I’m all for property accessors, but I’m struggling to come up with a response for what he says. Modern programming languages like Kotlin and Swift have been strongly encouraging the use of property accessors.

Comments
  • 4
    @yowhatthefuck I think that in rapidly advancing fields like programming, teachers run a big risk of being stuck since they do not encounter enough real life challenges.

    Its all up to the individual teacher own drive to keep up.

    There should be some rotation out in the field for them, like internship, so they keep up.

    Some are better than others of cause.
  • 0
    I apply C# logic to this

    - always use properties
    - use shorthand if you don't have custom logic for accessing or mutating
    - use getters and setter explicitly when you do
  • 1
    If your model is just a sack of data sure, go ahead. Use getters/setters or just stop dancing around and make them public. If your models are are immutable (events, exceptions etc.), use named constructors w/ getters.

    But in case the model is more than a DTO, add actual behavior and remove the getters. You can query data via read- and view models.
  • 1
    Just read it up to be sure...

    https://kotlinlang.org/docs/...

    I think there's a whole lot of confusion going on...

    Most languages started property accessors to shorten code.

    A property accessor is usually focused on wrapping a setter or getter to a variable by it's name. That's true for most languages.

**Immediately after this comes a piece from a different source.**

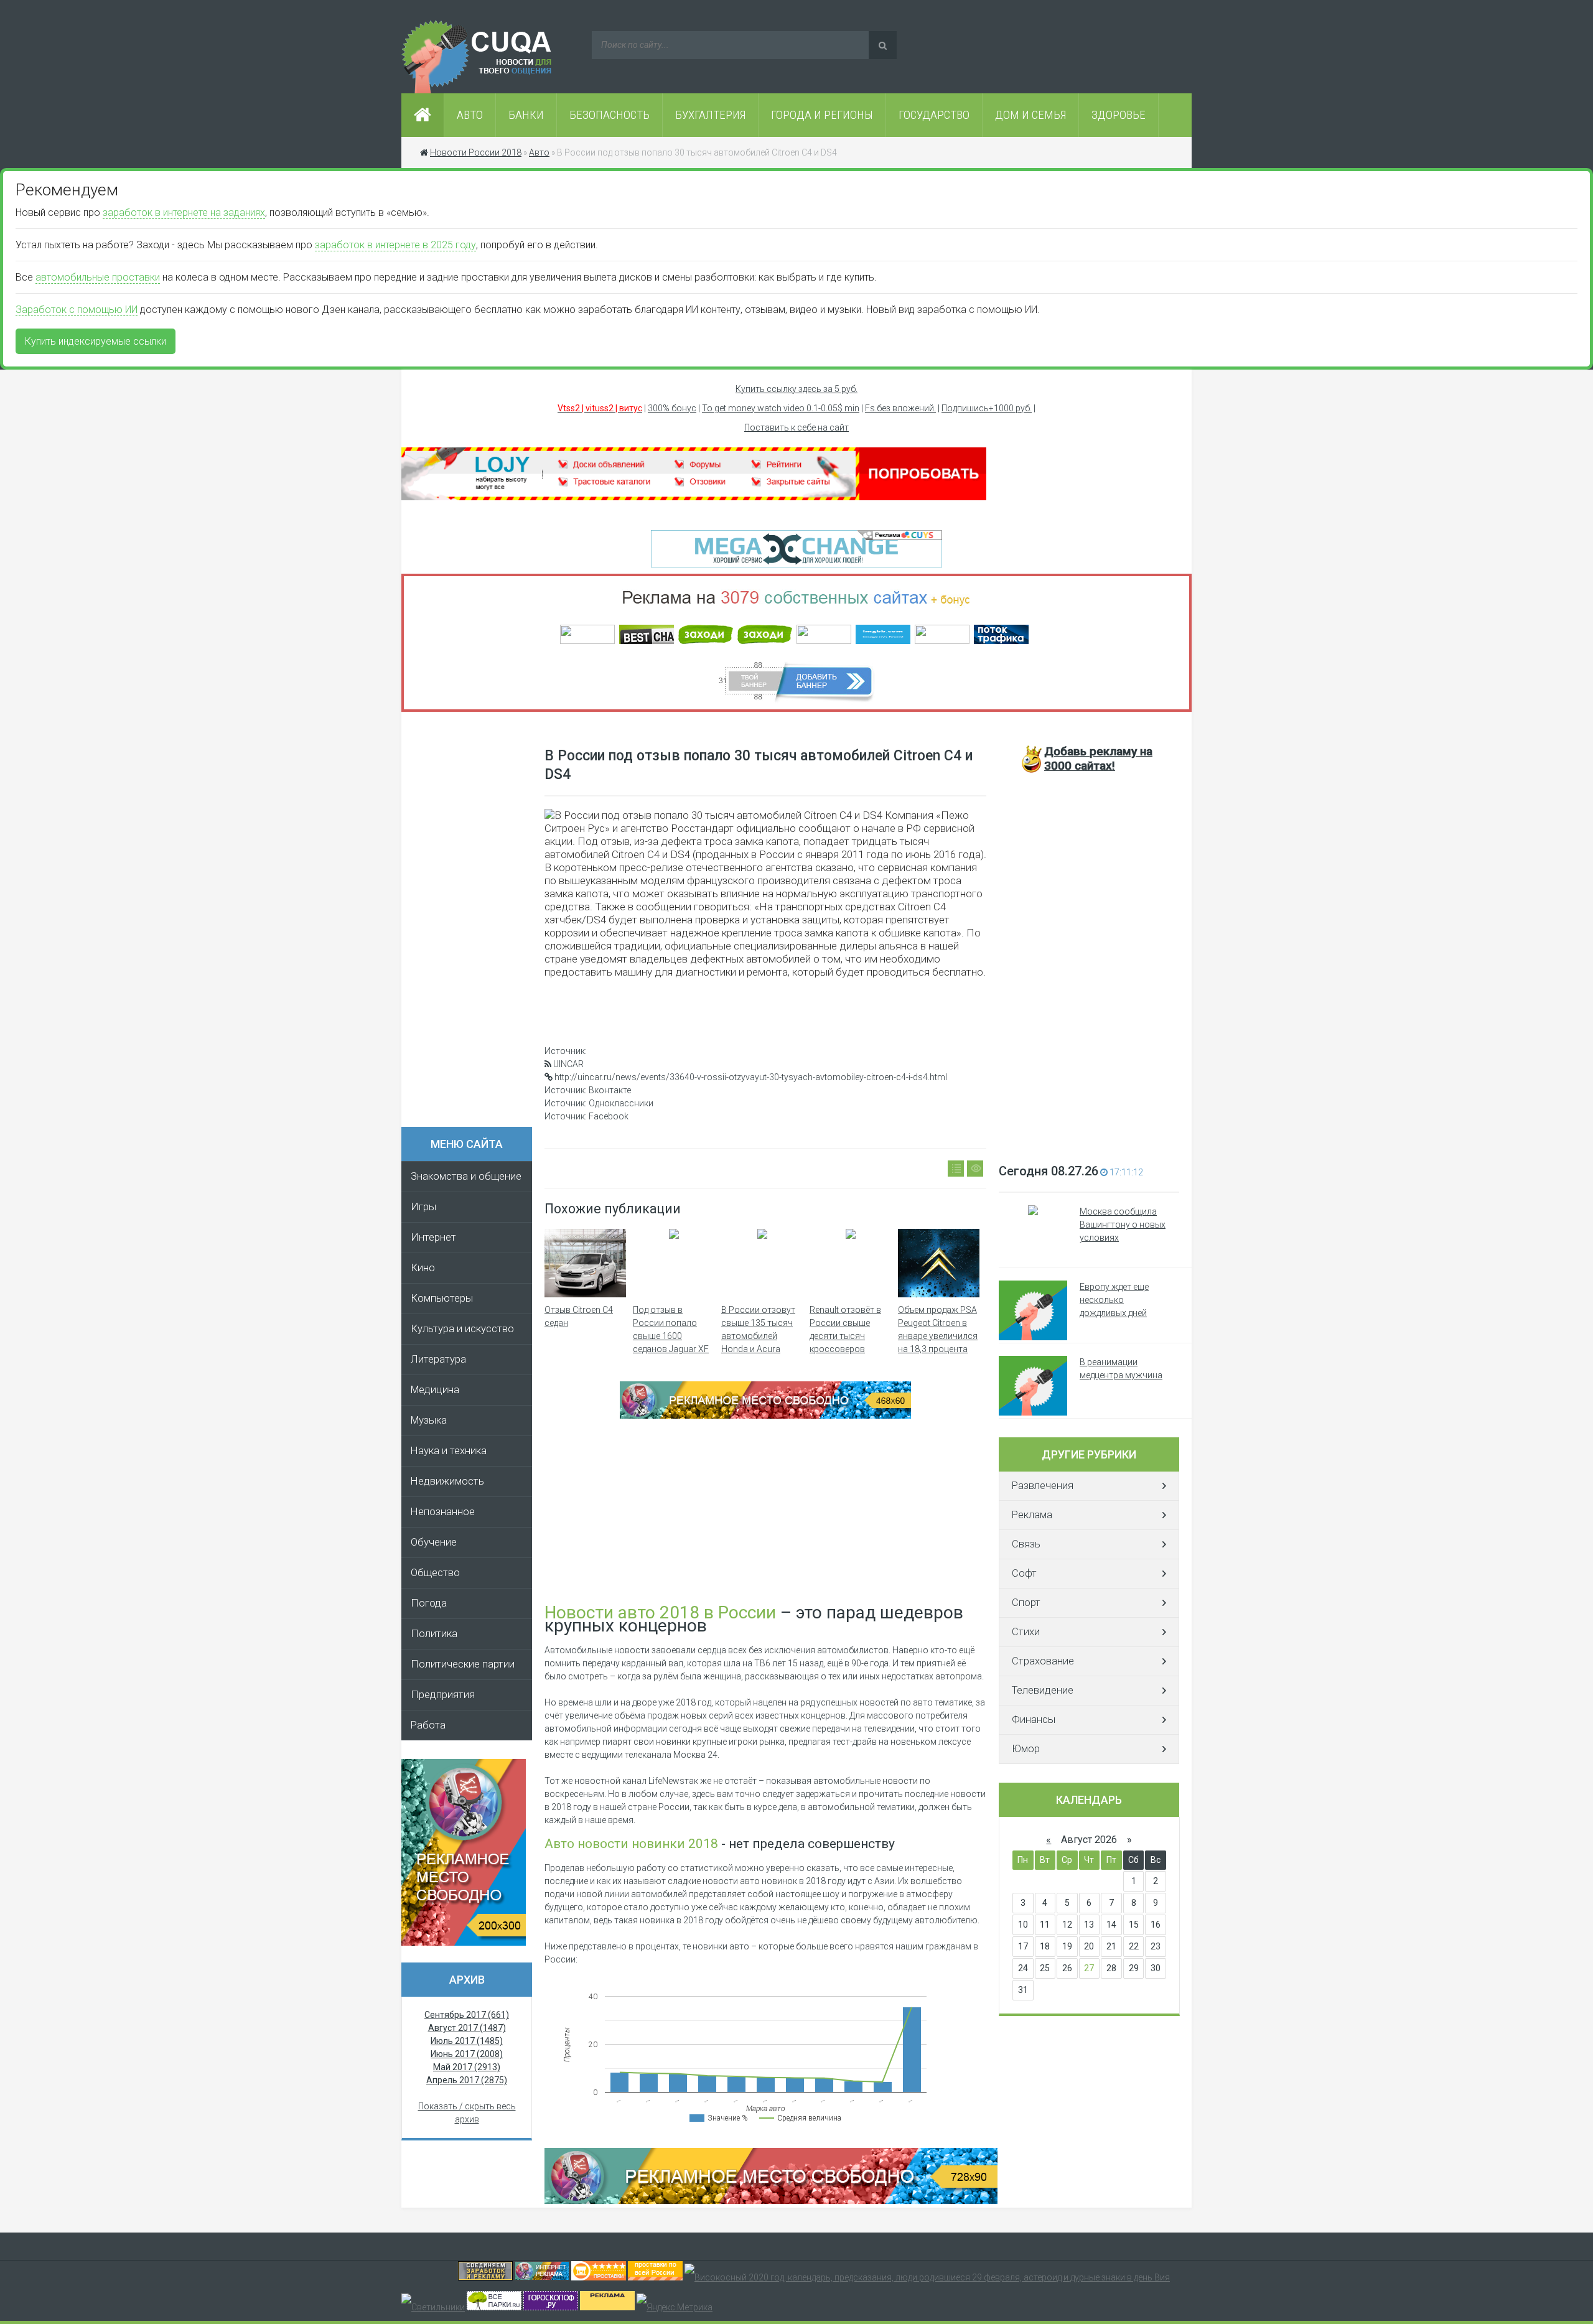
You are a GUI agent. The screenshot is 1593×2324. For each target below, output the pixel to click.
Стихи (1026, 1632)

    So. Property accessor is in it's most basic form just a shortened version of an setter and getter.

    Take a breath and let that sink in.

    Now the more interesting part starts:

    Visibility / Scope - aka
    private, public and (only in some languages) protected / friendly

    Here languages start to be different.

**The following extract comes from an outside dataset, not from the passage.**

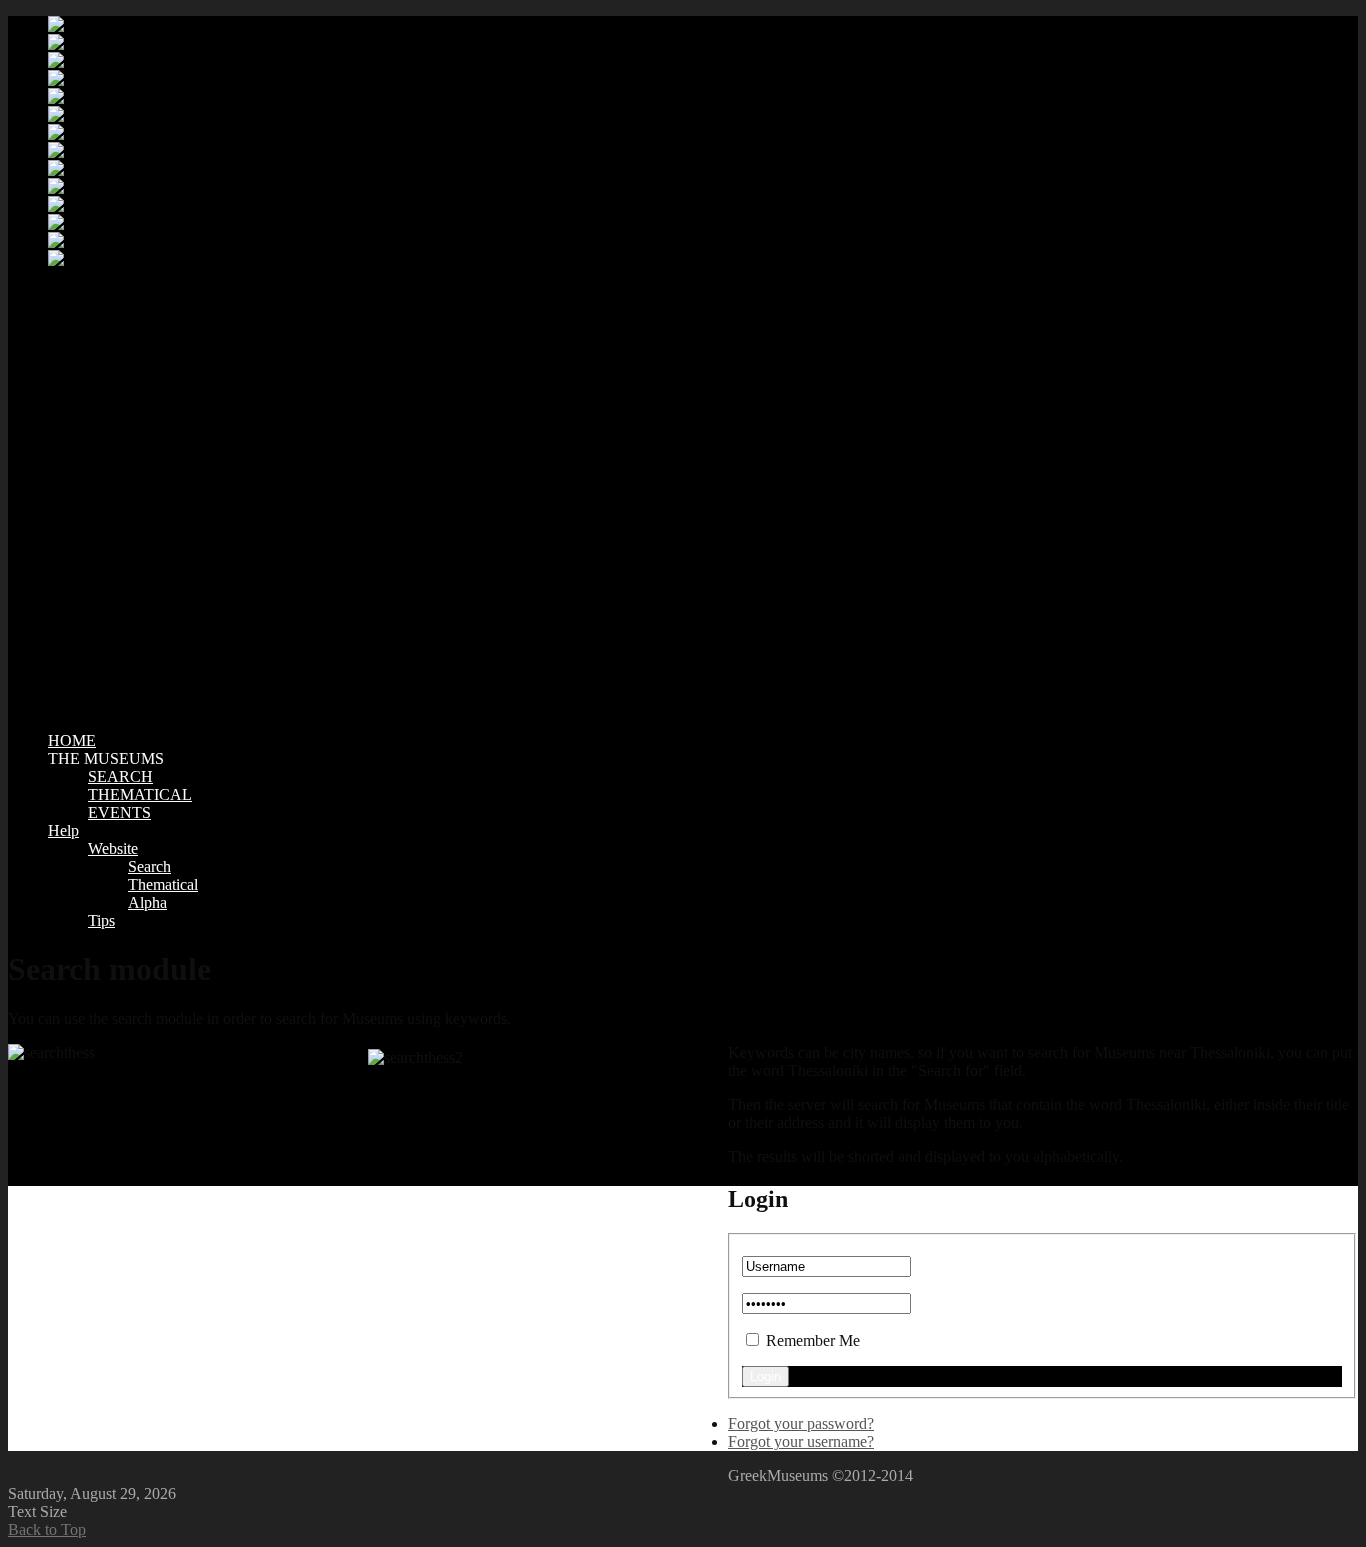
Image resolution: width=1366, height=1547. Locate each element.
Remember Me (813, 1340)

    And the confusing part (which many people pointed out) starts.

    Fact is: most property either define modifiers like public / private / protected or special keywords like var / val to define behaviour.

    A good design makes use of behaviour by utilizing it to either hide it - mostly to allow reusage / abstraction / composition / polymorphic / ... - or to not hide it all.

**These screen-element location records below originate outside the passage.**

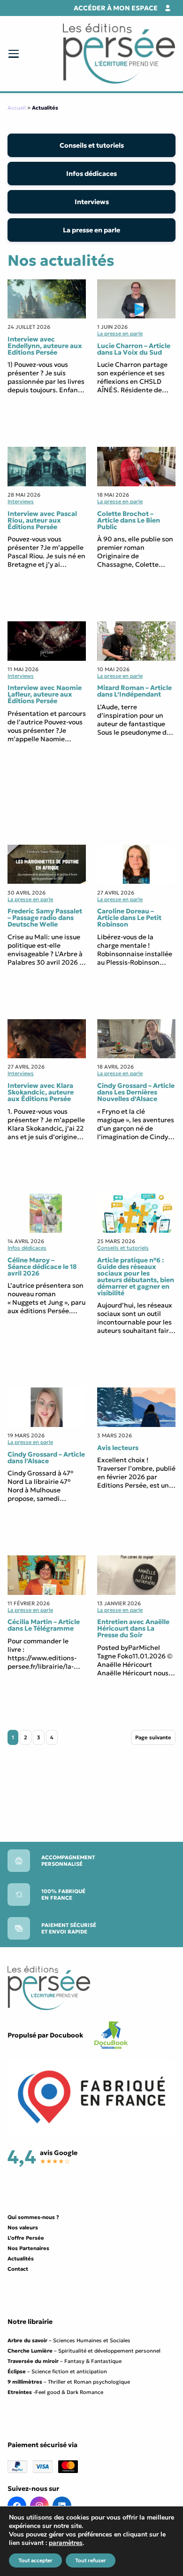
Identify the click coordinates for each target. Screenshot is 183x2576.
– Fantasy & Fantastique (65, 2361)
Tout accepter (35, 2560)
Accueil (17, 107)
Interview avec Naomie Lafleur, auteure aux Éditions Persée (45, 694)
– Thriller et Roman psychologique (69, 2381)
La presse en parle (91, 230)
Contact (18, 2269)
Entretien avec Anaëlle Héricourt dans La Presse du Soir (133, 1628)
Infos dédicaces (91, 173)
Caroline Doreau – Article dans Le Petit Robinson (129, 917)
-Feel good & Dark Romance (55, 2392)
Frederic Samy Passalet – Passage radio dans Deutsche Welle (46, 917)
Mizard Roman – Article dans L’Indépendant (134, 690)
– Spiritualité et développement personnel (84, 2350)
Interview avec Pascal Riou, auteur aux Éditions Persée (42, 520)
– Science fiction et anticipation (57, 2371)
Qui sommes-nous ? (33, 2217)
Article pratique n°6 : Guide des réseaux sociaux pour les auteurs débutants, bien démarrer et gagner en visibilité (135, 1276)
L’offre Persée (26, 2238)
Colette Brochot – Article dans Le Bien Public (128, 520)
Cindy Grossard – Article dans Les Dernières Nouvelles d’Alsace (136, 1092)
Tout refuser (90, 2560)
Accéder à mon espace (116, 8)
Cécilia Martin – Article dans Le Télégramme (44, 1625)
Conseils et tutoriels (92, 145)
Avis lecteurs (117, 1447)
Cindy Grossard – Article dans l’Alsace (46, 1457)
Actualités (21, 2258)
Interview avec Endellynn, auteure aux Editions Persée (45, 346)
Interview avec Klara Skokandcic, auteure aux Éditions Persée (41, 1092)
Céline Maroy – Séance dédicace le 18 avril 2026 (42, 1266)
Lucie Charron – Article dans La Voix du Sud (133, 349)
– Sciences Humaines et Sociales (69, 2340)
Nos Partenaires (28, 2248)
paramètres (66, 2543)
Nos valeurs (23, 2227)
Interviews (92, 202)
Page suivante (153, 1737)
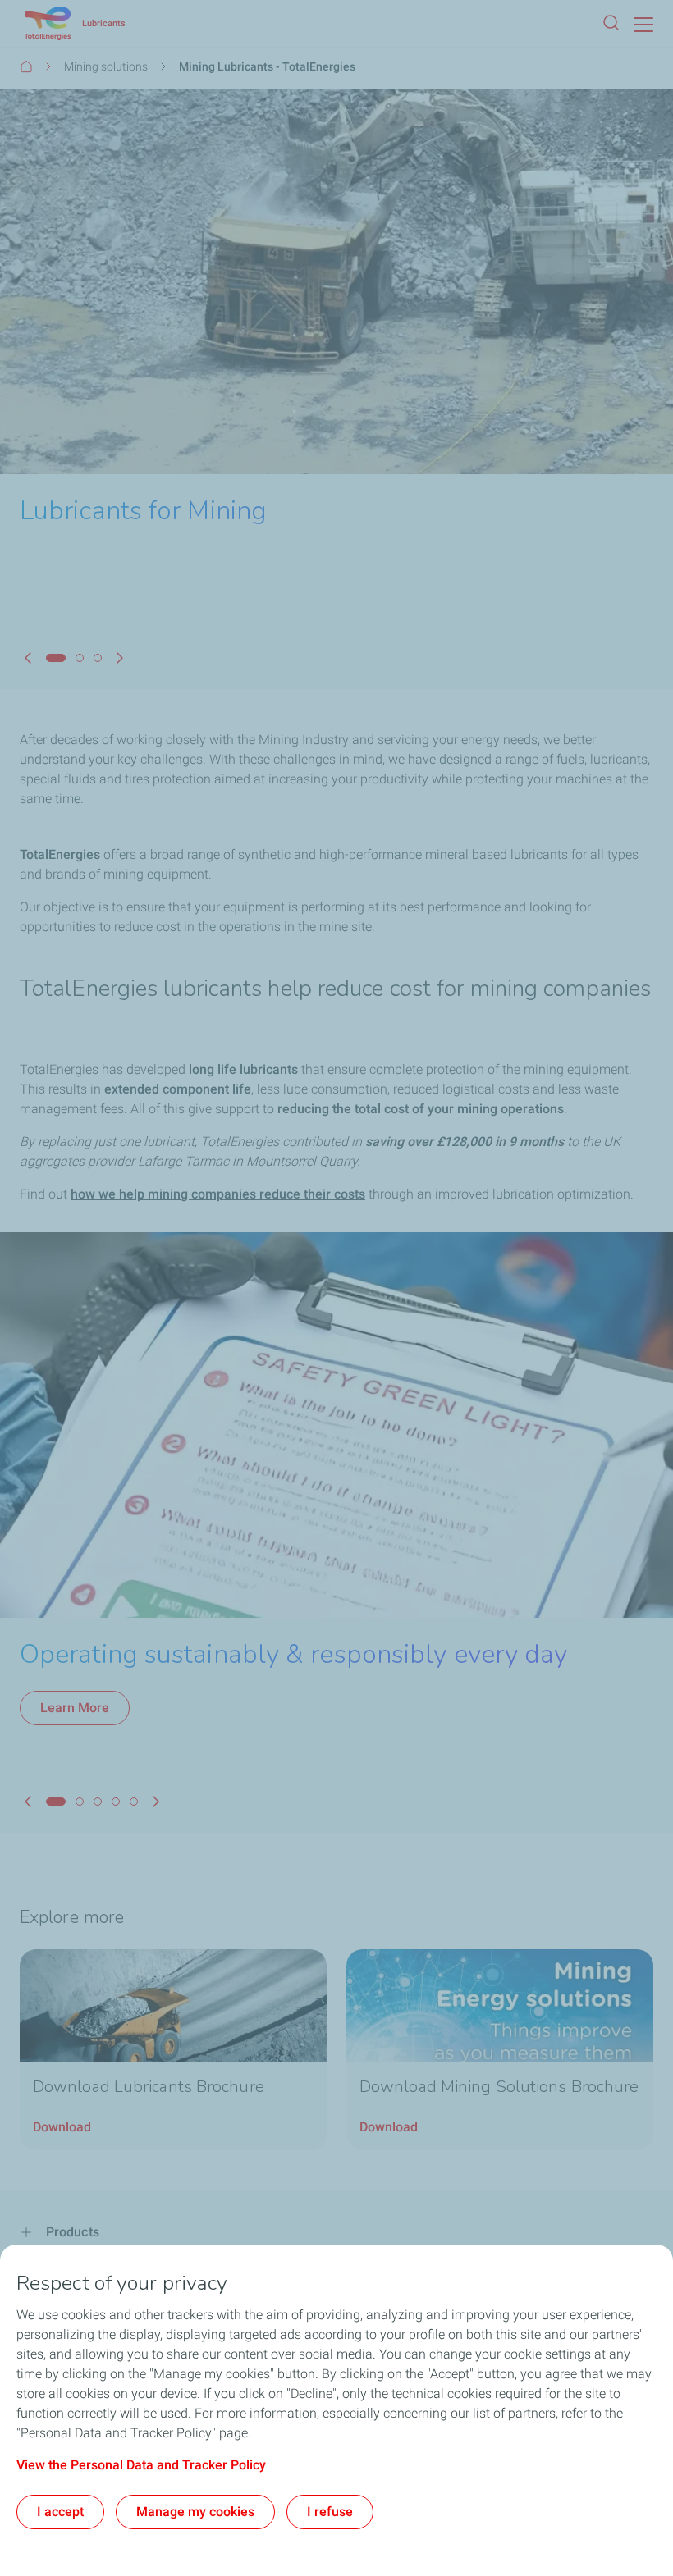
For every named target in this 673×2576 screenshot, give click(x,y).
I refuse (330, 2511)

    The last part is where some coders get too high strung on theoretical books / people / internet telling them what to do.

    At first an class with public fields might seem terryfying.

    But if a class consists only of public fields, has no additional behaviour and no further inheritance / composition and so on....

    Then it's just that. An isolated data container for data.

    There's no OOP here and hence do not apply OOP. It's data - nothing more, nothing less.

    That's what most people call an DTO - data transfer object.

    public Bla {
    public int age;
    public string name;
    }

    It's as simple as that.
  • 1
    There are good arguments against accessors. Generally a developer expects model[property] to return the raw property on model. By adding custom logic in an accessor you defy that expectation.

    (Especially In languages where property accessors weren't considered from the get-go [Javascript, PHP]) they can make code harder to debug, extend or overwrite and look like "magic".

    Php doesn't have per-property accessors, but a single "magic" _get and _set method per class. The PHP framework Laravel heavily uses these and sometimes in ways that make code harder to read, i.e. by causing side effects/ state changes
  • 1
    @webketje
    That sounds objectively awful and magic string riddled. Which is itself a code smell.

    I tend to like accessors, especially for derivative properties when I'm forced to do OOP. No need for a backing field if the data is inferred. You also can't do lazy instantiation without an accessor of some kind.

    There's also a difference between a contextual model, a viewmodel, a record and an entity.
  • 1
    @IntrusionCM in C# 9 that coming up you would use a record, which is an immutable value object for that.

    I only wish it had not taken so long for them to get to this :/

    So much code that could have been made easier.

    And its supposed to help the compiler do aggressive optimization.
  • 1
    @Voxera
    It took 3 years of us protesting the implementation to get them to follow F#'s records implementation.

    Mads and gang don't have the respect for external ideas that Anders had.